Я ведь вполне могу существовать приемлемо для окружающих – и самой себя. Мне все равно надо как-то жить, так почему не делать это рядом с пусть не любимым, но приятным во всех отношениях мужчиной? Сосредоточусь на том, чтобы сделать счастливыми других, пойду на этот благородный компромисс с самой собой. А мои мечты в любом случае останутся мечтами, ведь их главного героя нет и больше никогда не будет…

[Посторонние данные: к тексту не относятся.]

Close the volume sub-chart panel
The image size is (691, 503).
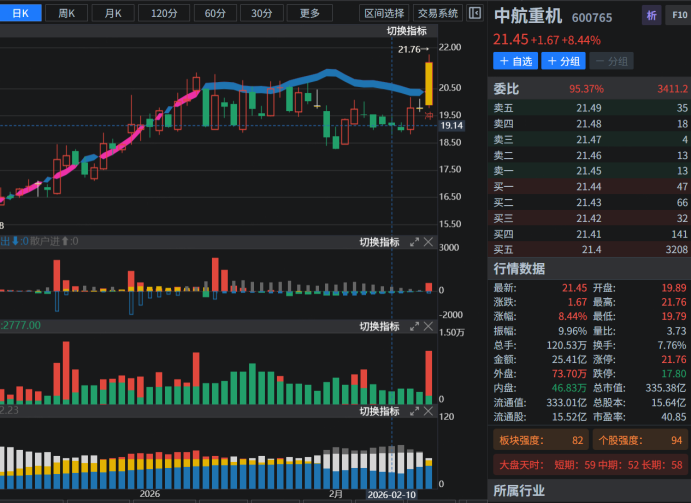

Похоже, слово «никогда» успело превратиться в своеобразный спусковой крючок, неизменно ввергавший меня в истерику. Забившись в уголок душевой кабины, я еще долго рыдала, жалея главным образом уже себя одну, такую одинокую и потерянную… А потом, вдруг разом притихнув и будто окаменев, выбралась из душа и направилась в комнату, где принялась на автомате, как робот, собирать чемодан.

Недаром моя заумная подруга так часто читала мне лекции из сферы психологии! Помнится, одна из заинтересовавших меня – редкое дело! – тем касалась того, что озарения не приходят к нам мгновенно, им предшествует долгая умственная работа. Видимо, что-то подобное произошло и со мной, потому что лишь после выматывающей череды терзаний, сомнений и слез я пришла к четкому осознанию: никакого компромисса не будет. Костя стал мне настоящим другом, и это уже не изменится. Так почему бы не дать ему шанс встретить настоящую любовь?

Теперь мне оставалось лишь собраться и поскорее покинуть этот дом, чтобы снова не расклеиться и, главное, не подвергать новым переживаниям его обитателей. Больше всего на свете я боялась объяснения с Машей. Можно было сколько угодно утешаться мыслями, что девочка не должна расти в неестественной, напряженной атмосфере, что она все равно ощутит мою фальшь в отношении ее отца, что и ей нужен шанс обрести настоящую любовь нежной, искренней матери… Я все равно чувствовала себя трусихой, стервой, эгоисткой, которая бесцеремонно вторглась даже не в дом – в жизни – хороших людей, перевернув все вверх дном.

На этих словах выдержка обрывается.